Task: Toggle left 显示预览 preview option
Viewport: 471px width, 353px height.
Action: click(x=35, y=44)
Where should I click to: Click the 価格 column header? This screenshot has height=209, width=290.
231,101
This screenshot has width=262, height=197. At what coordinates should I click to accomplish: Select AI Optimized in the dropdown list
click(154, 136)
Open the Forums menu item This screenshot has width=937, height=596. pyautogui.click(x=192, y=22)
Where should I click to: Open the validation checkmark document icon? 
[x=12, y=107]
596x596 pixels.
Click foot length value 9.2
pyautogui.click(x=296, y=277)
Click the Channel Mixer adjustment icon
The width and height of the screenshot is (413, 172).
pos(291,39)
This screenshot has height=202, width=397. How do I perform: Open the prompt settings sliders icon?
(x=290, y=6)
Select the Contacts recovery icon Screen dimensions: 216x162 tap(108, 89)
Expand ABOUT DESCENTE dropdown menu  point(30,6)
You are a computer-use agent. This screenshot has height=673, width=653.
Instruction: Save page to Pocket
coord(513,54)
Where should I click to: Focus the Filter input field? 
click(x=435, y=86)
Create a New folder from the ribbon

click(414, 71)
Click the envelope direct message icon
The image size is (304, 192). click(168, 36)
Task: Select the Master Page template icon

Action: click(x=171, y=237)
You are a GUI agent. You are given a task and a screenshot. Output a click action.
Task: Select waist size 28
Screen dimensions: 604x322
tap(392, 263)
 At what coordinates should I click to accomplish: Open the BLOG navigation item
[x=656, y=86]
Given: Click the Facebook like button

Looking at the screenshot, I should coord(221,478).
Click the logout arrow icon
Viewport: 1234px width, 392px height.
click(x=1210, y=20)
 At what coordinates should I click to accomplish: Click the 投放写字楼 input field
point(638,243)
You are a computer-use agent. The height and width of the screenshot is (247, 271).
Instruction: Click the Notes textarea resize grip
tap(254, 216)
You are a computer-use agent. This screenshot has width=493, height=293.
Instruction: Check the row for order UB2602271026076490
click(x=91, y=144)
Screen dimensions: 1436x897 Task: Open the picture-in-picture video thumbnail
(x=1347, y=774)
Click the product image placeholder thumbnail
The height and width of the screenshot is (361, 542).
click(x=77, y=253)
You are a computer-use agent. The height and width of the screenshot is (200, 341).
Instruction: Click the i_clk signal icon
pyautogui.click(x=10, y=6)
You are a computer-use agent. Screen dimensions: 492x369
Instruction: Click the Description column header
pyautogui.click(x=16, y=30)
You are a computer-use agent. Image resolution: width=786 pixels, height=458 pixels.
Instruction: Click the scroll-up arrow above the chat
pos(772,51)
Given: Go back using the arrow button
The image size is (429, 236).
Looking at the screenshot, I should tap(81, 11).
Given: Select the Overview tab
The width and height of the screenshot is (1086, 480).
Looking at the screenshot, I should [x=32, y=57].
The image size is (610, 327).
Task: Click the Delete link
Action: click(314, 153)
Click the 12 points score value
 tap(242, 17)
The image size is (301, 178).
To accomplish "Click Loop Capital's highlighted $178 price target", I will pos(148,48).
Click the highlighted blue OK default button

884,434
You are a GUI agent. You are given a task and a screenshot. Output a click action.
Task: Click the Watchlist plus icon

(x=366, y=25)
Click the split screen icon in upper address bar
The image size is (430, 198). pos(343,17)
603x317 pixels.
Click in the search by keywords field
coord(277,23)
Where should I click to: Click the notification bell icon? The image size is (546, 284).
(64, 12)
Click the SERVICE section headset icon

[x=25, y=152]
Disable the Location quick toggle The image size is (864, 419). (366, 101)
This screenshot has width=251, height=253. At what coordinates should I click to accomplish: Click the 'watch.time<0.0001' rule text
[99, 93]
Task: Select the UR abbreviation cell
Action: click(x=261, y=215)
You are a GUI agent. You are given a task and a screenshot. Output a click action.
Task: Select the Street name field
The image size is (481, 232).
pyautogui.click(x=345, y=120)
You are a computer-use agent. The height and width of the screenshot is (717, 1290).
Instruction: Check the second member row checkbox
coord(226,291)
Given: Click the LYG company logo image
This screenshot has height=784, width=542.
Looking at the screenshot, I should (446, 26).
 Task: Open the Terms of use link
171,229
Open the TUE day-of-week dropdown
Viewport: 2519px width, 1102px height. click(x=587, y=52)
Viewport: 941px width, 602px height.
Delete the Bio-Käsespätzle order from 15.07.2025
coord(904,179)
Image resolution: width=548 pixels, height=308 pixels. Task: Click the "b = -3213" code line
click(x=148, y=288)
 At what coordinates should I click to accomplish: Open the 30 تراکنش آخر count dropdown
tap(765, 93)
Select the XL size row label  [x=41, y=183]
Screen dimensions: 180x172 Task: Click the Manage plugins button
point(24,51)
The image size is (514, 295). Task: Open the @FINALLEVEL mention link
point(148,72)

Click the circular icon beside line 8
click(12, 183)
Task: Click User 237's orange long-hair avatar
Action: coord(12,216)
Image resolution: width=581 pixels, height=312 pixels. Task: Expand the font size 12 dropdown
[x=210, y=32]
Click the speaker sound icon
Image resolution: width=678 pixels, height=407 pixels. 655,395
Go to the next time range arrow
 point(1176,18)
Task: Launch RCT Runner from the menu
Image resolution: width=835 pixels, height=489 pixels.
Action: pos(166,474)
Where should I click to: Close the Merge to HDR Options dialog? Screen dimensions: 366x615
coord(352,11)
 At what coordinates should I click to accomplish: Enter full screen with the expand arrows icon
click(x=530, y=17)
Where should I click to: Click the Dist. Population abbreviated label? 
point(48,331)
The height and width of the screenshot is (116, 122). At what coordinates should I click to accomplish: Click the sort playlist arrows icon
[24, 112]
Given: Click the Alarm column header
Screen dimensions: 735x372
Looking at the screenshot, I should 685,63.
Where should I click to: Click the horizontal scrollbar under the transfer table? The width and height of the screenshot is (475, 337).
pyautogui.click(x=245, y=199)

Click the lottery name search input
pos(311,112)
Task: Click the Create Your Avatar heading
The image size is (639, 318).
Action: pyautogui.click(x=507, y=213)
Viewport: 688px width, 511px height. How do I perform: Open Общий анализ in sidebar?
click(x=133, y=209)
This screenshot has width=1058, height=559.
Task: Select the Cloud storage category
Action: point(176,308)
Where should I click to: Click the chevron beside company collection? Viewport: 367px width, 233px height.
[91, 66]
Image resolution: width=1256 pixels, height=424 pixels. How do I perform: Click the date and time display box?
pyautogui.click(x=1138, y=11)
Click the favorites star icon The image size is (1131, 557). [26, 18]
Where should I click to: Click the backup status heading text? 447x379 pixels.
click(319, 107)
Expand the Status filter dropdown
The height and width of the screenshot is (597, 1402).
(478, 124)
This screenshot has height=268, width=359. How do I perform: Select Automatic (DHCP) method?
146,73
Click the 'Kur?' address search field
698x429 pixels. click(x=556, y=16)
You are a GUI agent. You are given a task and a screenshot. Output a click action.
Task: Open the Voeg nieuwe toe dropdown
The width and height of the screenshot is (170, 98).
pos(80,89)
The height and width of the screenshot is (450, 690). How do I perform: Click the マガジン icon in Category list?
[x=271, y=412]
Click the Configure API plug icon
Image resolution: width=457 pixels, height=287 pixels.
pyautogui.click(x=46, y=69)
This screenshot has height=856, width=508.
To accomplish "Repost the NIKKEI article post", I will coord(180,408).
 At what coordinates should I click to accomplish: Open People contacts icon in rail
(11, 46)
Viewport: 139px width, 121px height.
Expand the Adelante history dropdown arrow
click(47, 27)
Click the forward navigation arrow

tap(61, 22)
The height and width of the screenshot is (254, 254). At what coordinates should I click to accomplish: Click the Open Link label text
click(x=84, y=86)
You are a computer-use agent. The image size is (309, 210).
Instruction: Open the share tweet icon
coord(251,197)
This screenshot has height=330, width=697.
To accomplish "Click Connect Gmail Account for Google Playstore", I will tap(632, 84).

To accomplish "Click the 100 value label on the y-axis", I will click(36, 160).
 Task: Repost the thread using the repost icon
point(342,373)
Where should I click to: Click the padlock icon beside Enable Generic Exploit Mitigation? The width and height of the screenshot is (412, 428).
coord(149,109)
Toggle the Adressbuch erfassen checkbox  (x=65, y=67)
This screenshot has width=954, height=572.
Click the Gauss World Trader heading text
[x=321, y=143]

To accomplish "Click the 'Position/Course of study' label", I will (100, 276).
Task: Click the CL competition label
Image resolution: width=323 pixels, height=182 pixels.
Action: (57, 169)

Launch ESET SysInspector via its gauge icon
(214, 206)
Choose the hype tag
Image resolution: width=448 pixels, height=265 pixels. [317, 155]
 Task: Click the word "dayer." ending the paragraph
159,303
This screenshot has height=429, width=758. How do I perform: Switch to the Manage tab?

----------------------------------------

Requirement = Within the entries above, find each line where "menu" appears; copy every one.

The answer =
Open the Forums menu item This screenshot has width=937, height=596. pyautogui.click(x=192, y=22)
Expand ABOUT DESCENTE dropdown menu  point(30,6)
Task: Launch RCT Runner from the menu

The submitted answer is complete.